Your instructions: In the data that follows, find the line with "You are a GUI"; transcribe it, every later line up to the one with "Task: Select the Powdery accord bar", and that line as well, exactly and with no others.
(Input data)
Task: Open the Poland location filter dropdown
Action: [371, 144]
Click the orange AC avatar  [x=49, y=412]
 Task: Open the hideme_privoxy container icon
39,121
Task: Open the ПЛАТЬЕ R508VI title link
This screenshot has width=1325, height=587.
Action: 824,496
(End Input data)
(Input data)
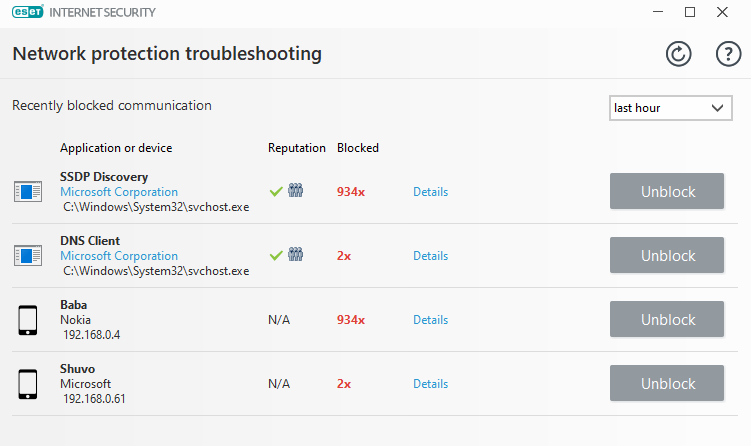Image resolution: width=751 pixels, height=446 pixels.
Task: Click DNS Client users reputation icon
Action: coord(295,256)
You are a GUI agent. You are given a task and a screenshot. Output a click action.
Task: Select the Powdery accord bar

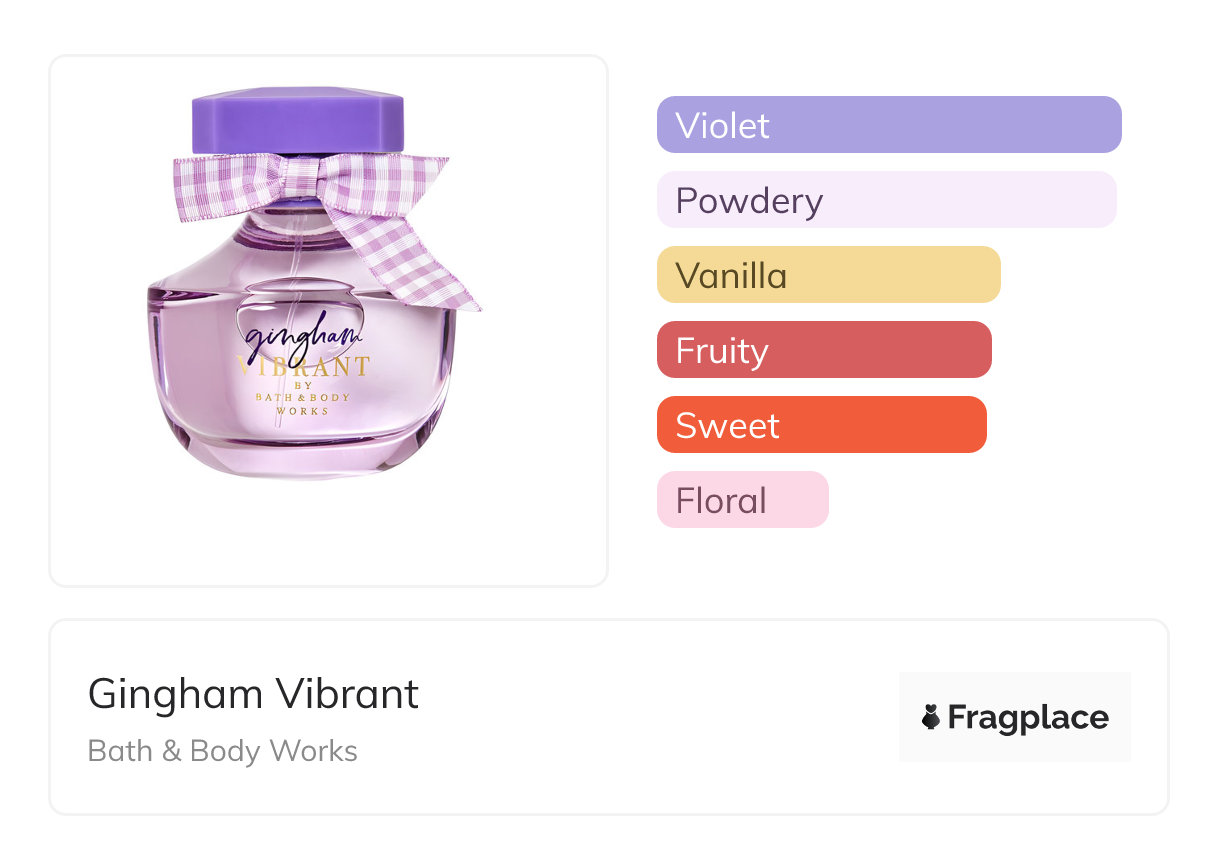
(End Input data)
Response to this task:
You are a GUI agent. You are given a task and a screenshot. Output a click action.
Task: Select the Powdery accord bar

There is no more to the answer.